Jade closed her eyes and placed her head back down. 'I'm too tired argue.' Between her grandmother, aunt, and youngest cousin, Jade was the odd one out when it came to believing in supernatural forces. She wasn't sure about Lucy, who often joked about witchcraft, but would engage in serious discussions about auras and energies with Mama and Lily.
"Mama, we're scheduled to have our last guests before Christmas this weekend." a strong voice called out. Footsteps thumped as her aunt ascended the stairs from the entryway of the house. "I figured we could start cleaning tomorrow and be done with it." She brushed her hands off on her faded jeans.

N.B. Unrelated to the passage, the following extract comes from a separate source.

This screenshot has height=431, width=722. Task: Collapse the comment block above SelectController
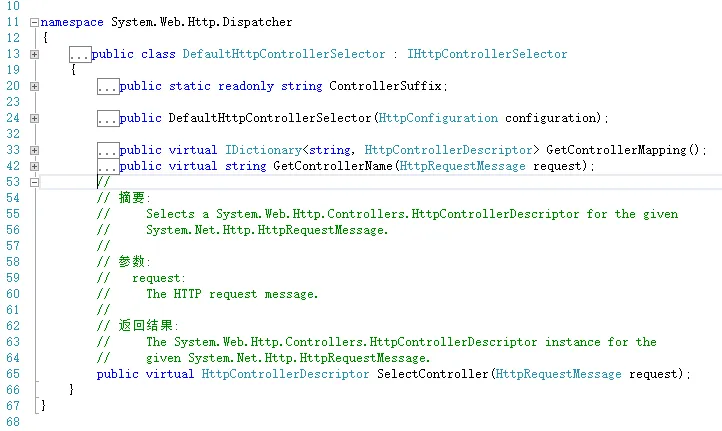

"Alright, see you in a bit." Mama said before ending the call on her smartphone. She sighed heavily and looked over at Rosa. "That's fine. They requested the smaller rooms, so that will go faster. I still need to get groceries."
"I was going to clean the other lounge room, the sunroom, and each of the girls can clean a bedroom."
"I will clean one. Jade is sick."
"Sick?" Rosa repeated, turning and finally spotting her niece on the cushions. "What is it? A cold? Flu? I know some remedies."
Mama shook her head. "I think it's exhaustion. She pushed herself too hard this semester." The anxiety in Jade's chest lessened when she realized Mama was covering for her.
"See? I told you I should've brought her home when I visited her." Rosa shot heatedly.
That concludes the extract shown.